-- Opening Marker --

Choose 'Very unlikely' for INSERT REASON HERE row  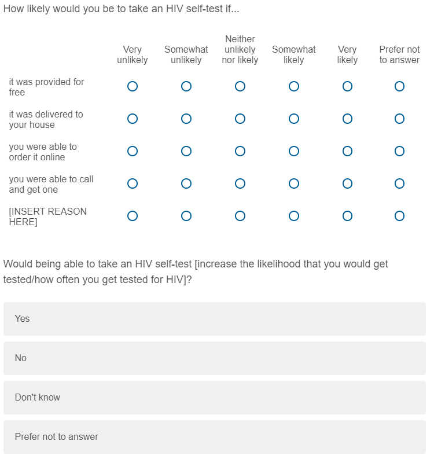coord(133,216)
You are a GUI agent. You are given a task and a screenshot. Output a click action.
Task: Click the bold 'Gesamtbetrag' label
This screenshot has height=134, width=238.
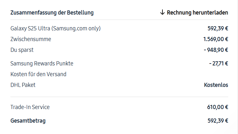[x=28, y=121]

-- Closing Marker --

● **Aim of the exercise**:
Each line from the one containing "You are a GUI" through the last line of the listing must be copied exactly, and the pictures must not be.

● **Solution for this exercise**:
You are a GUI agent. You are given a task and a screenshot. Output a click action.
Task: Click the bold 'Gesamtbetrag' label
This screenshot has height=134, width=238.
[x=28, y=121]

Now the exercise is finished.